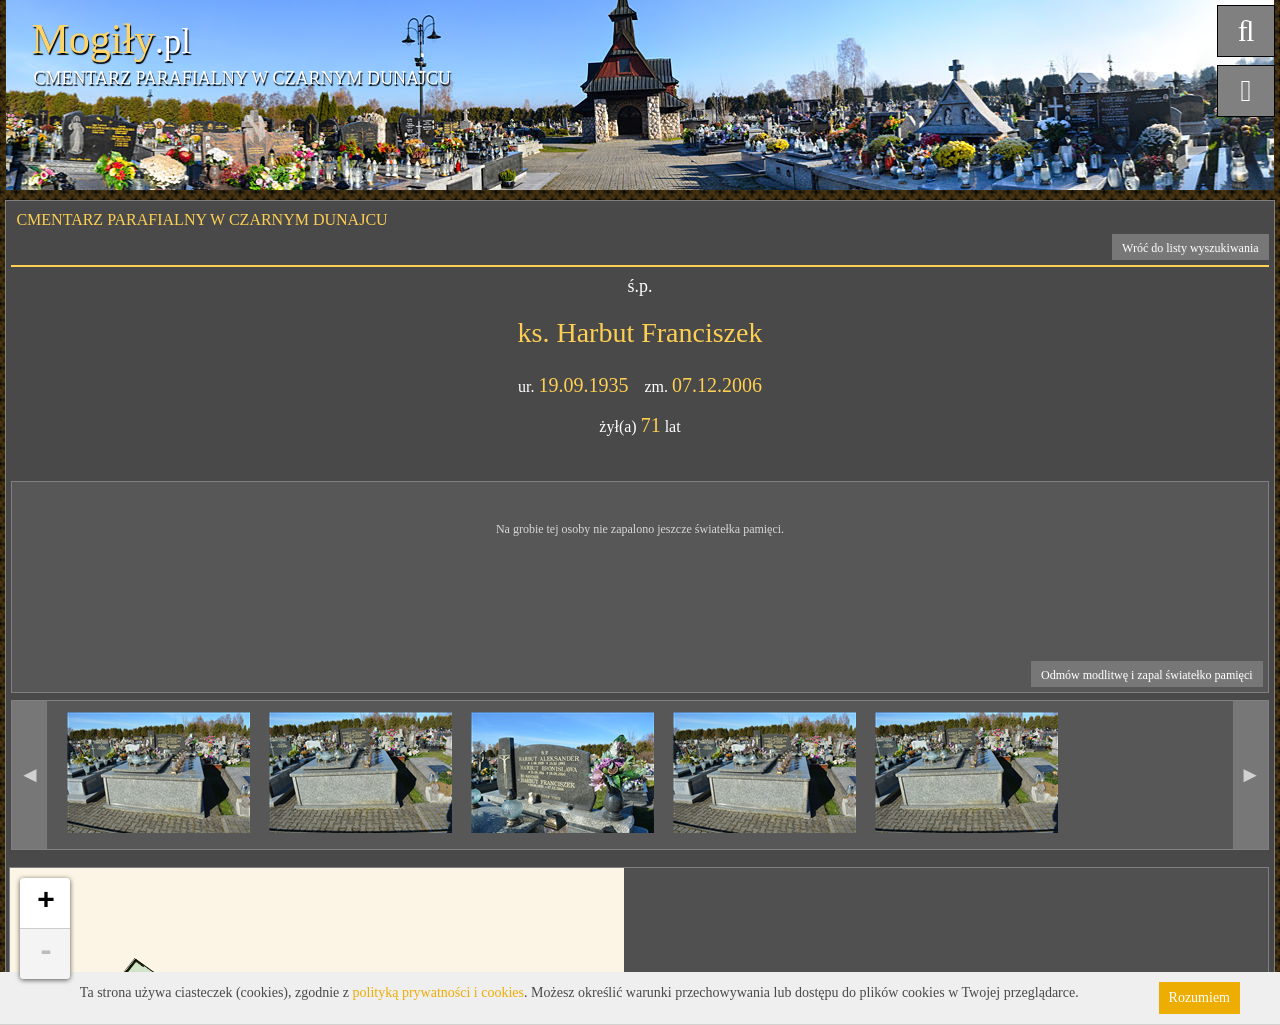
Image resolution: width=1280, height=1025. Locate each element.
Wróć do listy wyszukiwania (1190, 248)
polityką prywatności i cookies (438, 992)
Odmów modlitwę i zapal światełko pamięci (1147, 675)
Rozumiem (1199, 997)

What the task asks: Please rewrite all the lines above, replacing "światełko" with "znicz" and keeping everything else the same. Leave the pictures out of your answer.

Output below:
Image resolution: width=1280, height=1025. Locate each element.
Wróć do listy wyszukiwania (1190, 248)
polityką prywatności i cookies (438, 992)
Odmów modlitwę i zapal znicz pamięci (1147, 675)
Rozumiem (1199, 997)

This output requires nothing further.